**The input**.
*****

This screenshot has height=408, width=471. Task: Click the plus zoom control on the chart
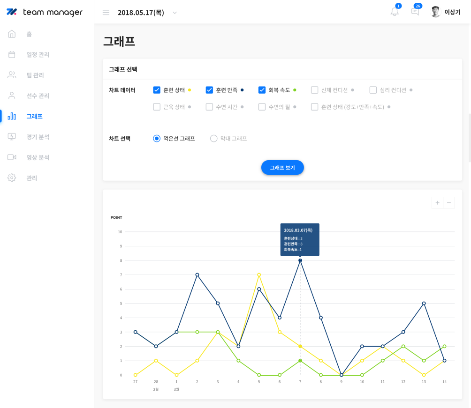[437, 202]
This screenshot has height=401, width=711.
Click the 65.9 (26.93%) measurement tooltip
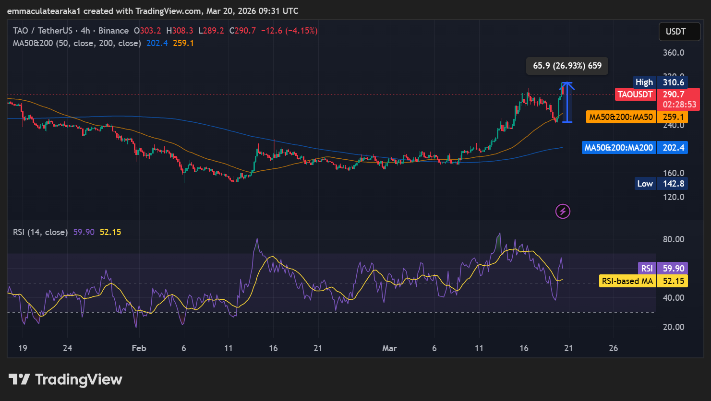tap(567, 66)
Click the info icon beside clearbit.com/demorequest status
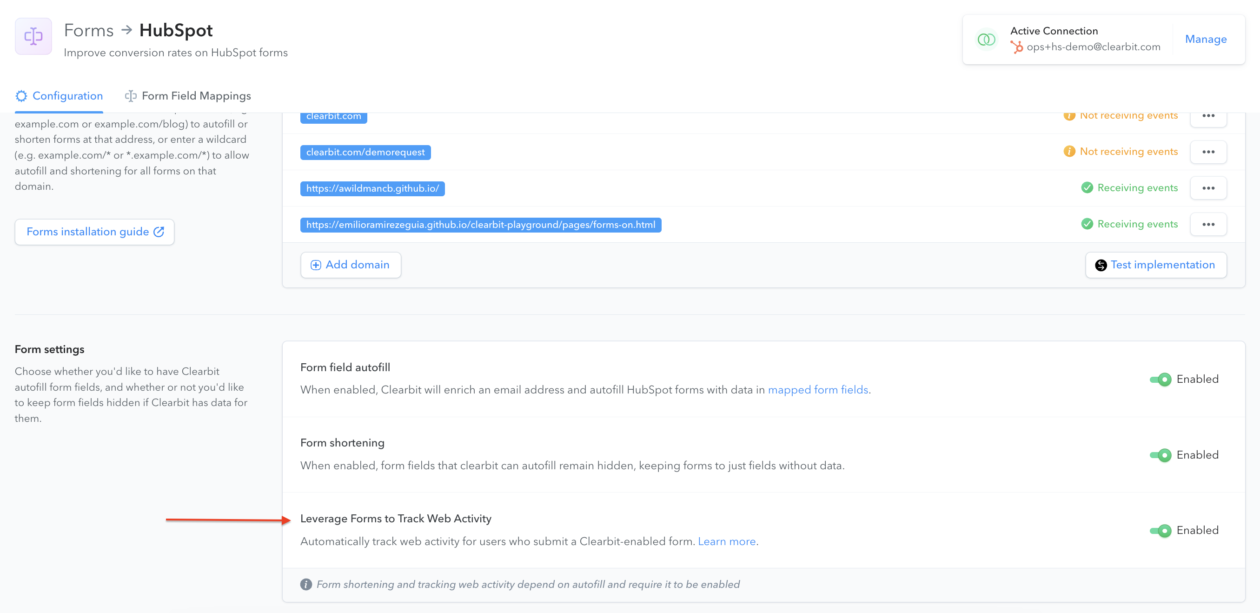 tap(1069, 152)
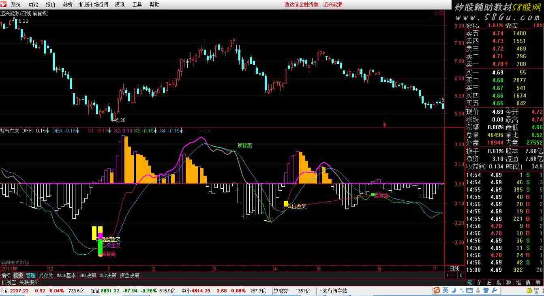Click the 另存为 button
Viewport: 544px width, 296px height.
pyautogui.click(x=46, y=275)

*****

**What the task requires**. The job is to copy all the records precisely while omitting any picture.

**Answer to this problem**.
This screenshot has height=408, width=471. Task: Click the plus zoom control on the chart
[437, 202]
This screenshot has height=401, width=711.
Click the 65.9 (26.93%) measurement tooltip
tap(567, 66)
Click the info icon beside clearbit.com/demorequest status
 tap(1069, 152)
Click the 另存为 button
Viewport: 544px width, 296px height.
pyautogui.click(x=46, y=275)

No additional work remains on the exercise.